Al principio del preludio entra a con passi studiati il paggio Oscar, cui rapido risponde l'ingresso di Samuel e Tom, accompagnati dal circospetto tema che ne adombra la congiura. Con una breve ma efficace trovata visiva si apre Un ballo in maschera di Verdi, nell'edizione concertante presentata sabato scorso all'Accademia di Santa Cecilia di Roma. Antonio Pappano marca da subito la cifra eminentemente teatrale della sua direzione, che ha l'ulteriore pregio di riequilibrare in parte l'ineluttabile preminenza acustica dell'orchestra, questione mai del tutto risolta al Parco della Musica. Alla testa dei complessi di Santa Cecilia in eccellente forma e soprattutto in piena sintonia con il podio, Pappano propone un Verdi acceso e esaltante, splendidamente giocato sui contrasti dinamici nei diversi momenti notturni: l'antro di Ulrica, l'agguato, la vendetta, l'abbandono del grande duetto d'amore, con una tensione drammatica che scorre sotterranea, per esplodere durante la gioia nevrotica della festa in maschera.
Il terzo atto resta nella memoria per l'alternarsi calibrato fra il cesello dei passaggi di conversazione con il quartetto d'archi e l'éclat delle scene di pompa festiva, che presto si muta in dramma. I cantanti sono poi sollecitati a entrare nel disegno interpretativo di Pappano, impegnato a mettere in valore anche le frasi apparentemente più riposte, integrando nel flusso narrativo il senso di ogni parola, perfino a dispetto delle bizzarrie che campeggiano nel libretto di Somma.

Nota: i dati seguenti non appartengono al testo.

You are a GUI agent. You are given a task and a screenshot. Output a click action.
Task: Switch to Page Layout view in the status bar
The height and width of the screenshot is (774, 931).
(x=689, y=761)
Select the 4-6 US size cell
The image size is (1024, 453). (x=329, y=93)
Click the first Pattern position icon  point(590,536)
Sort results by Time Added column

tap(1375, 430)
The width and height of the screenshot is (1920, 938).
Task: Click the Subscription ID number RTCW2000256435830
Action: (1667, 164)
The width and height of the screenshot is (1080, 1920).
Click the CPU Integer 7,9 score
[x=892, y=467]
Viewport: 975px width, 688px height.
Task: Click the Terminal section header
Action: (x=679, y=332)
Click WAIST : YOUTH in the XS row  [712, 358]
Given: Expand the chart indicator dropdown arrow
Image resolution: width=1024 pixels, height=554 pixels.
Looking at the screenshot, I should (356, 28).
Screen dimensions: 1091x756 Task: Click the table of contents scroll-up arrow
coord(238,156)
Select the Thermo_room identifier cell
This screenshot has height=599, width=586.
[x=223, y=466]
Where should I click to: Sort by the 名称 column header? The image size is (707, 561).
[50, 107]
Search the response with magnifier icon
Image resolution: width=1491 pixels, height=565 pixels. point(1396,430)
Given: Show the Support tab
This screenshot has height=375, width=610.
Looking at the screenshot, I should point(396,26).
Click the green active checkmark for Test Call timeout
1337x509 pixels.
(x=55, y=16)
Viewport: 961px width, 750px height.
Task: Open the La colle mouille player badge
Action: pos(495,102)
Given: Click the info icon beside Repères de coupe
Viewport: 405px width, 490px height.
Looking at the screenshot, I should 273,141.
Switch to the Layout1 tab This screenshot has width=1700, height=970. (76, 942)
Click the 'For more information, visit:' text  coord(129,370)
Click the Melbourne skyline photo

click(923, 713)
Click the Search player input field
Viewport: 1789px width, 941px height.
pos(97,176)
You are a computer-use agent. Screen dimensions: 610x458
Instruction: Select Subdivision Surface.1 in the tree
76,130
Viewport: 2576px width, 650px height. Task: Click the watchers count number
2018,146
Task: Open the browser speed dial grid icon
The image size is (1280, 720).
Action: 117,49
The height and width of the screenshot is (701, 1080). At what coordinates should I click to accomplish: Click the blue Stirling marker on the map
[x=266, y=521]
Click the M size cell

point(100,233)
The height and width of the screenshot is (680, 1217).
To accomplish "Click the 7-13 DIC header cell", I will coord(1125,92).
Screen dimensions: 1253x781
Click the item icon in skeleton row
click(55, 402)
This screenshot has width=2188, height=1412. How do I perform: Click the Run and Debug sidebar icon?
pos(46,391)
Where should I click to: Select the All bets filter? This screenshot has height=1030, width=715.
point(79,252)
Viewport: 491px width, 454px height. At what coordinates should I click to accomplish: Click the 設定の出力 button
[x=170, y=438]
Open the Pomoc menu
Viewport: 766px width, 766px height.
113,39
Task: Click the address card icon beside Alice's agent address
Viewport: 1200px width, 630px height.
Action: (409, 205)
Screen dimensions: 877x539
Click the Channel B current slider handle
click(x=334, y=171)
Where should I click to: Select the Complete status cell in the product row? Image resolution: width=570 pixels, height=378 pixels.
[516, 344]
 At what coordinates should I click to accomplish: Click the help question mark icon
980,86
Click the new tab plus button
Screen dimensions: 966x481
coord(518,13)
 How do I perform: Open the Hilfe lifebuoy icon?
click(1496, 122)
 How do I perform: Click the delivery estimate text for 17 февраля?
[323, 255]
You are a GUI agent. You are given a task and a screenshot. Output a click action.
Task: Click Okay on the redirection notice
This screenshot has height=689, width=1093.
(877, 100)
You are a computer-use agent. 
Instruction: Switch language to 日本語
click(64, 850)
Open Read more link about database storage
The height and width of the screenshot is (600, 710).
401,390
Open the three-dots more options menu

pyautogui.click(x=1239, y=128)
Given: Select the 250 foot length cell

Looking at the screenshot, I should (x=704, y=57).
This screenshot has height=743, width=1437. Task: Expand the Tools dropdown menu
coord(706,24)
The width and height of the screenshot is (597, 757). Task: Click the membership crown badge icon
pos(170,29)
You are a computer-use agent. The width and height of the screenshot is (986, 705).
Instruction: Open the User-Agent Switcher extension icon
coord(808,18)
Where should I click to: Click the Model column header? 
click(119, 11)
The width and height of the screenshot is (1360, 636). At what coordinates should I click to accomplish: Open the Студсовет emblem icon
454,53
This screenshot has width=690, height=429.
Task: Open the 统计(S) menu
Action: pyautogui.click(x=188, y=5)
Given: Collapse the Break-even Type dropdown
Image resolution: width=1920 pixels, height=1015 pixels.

Il tenore Francesco Meli, forse il più atteso, conferma le ottime prove delle esecuzioni verdiane al Teatro dell'Opera ( i recenti Simon Boccanegra e I due Foscari, entrambi diretti da Muti), affrontando l'impegno della parte di Riccardo con un'attenta gestione dei propri mezzi, esaltando la bellezza del timbro fresco e luminoso, porto con un'insolita grazia appena velata di languore, ma senza cedimenti nei passaggi scoperti. Liudmyla Monastyrska tenta di contenere le dovizie di una vocalità esplosiva e si impegna al meglio per tentare di realizzare la «parola scenica» verdiana, tratteggiando un'Amelia appassionata. Sorprendentemente inchiostrato nella dizione, il baritono Dmitri Hvorostovsky si riscatta da una prestazione poco partecipata con un'aria travolgente, mentre Dolora Zaijck mantiene voce e classe necessarie per rendere piena giustizia alla parte Ulrica. Perfetta per grazia e naturalezza Laura Giordano, il paggio che ogni sovrano potrebbe desiderare, centrate le parti dei congiurati Carlo Cigni e Riccardo Zanellato. Fra le tre voci scelte dal coro, spicca Silvano di Massimo Simeoli.
Grande successo alla prima, con applausi a scena aperta durante la recita. Nelle repliche (oggi l'ultima ) il pensiero non potrà non correre al ricordo del direttore Bruno Bartoletti, scomparso a Firenze domenica scorsa, che con l'Accademia di Santa Cecilia ha anche inciso una storica edizione di Un ballo in maschera. Per mezzo secolo eccellente interprete dell'opera italiana, da Donizetti a Dallapiccola, nei teatri del mondo intero, Bartoletti ha anche offerto all'Italia occasioni importanti di conoscere titoli all'epoca meno frequentati, da Janacek a Britten.